INTERVIEW: Internationale Ordnung und „internationale Hölle“ aus kurdischer Sicht
■ Interview mit Falakedin Karkai, Mitglied des Politbüros der Demokratischen Partei des irakischen Kurdistan/ Szenarien für die „Nachkriegsordnung" und die Zukunft des Irak
Falakedin Karkai, persönlicher Beauftragter des Parteivorsitzenden Massud Barzani, kam letzte Woche direkt aus Kurdistan nach Beirut, wo er an dem Kongreß der irakischen Oppositionsparteien teilnahm.
taz: Die irakische Opposition tut so, als sei das halbe Land befreit, die Regierung dementiert. Wo liegt die Wahrheit?

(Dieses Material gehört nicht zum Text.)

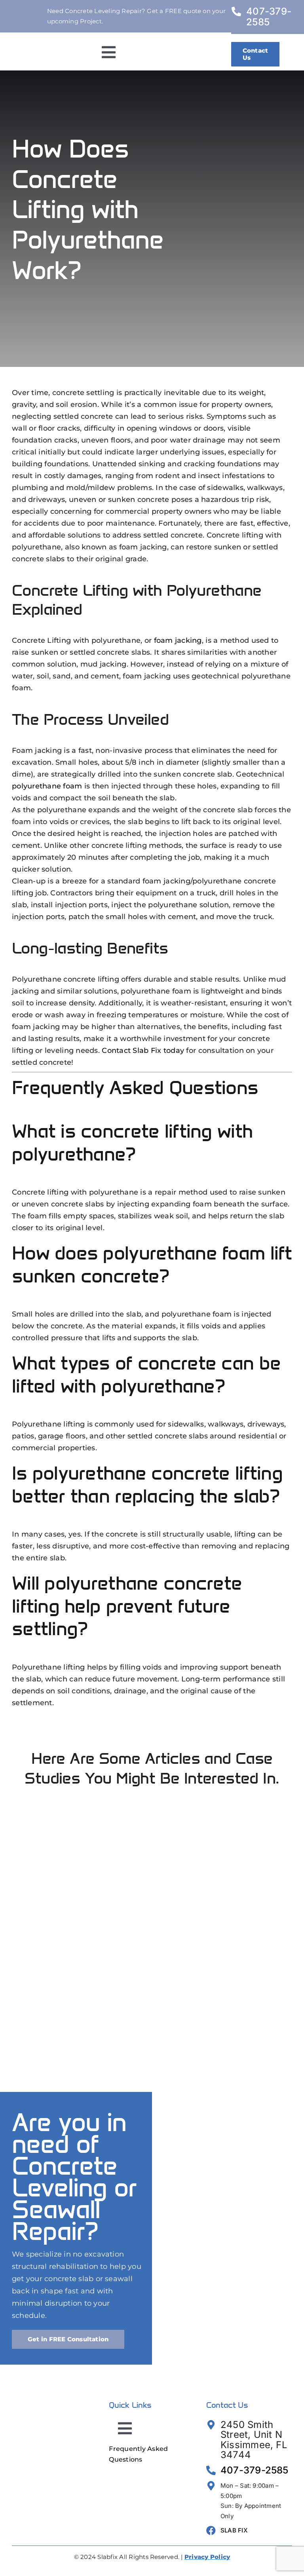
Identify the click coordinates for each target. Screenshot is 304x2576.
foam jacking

Falakedin Karkai: Es war zunächst ein spontaner Aufstand, eine Reaktion auf die Bombardements des Krieges, die Zerstörungen, die Toten, die Verletzten. Die militärische Niederlage hinterläßt psychologische Spuren. Aufgrund der gegen den Irak verhängten Sanktionen und des Kriegs herrscht Hunger. Es gibt keine Lebensmittel, es gibt kein Wasser, die medizinische Versorgung ist völlig zusammengebrochen. Das Strom- und Wassernetz ist zerstört, es gibt keine Heizmaterialien, das Transportsystem funktioniert nicht mehr. Die Leute sind völlig verzweifelt, vor allem, nachdem klar war, daß das Ende des Krieges nicht die Aufhebung der Sanktionen bedeutet.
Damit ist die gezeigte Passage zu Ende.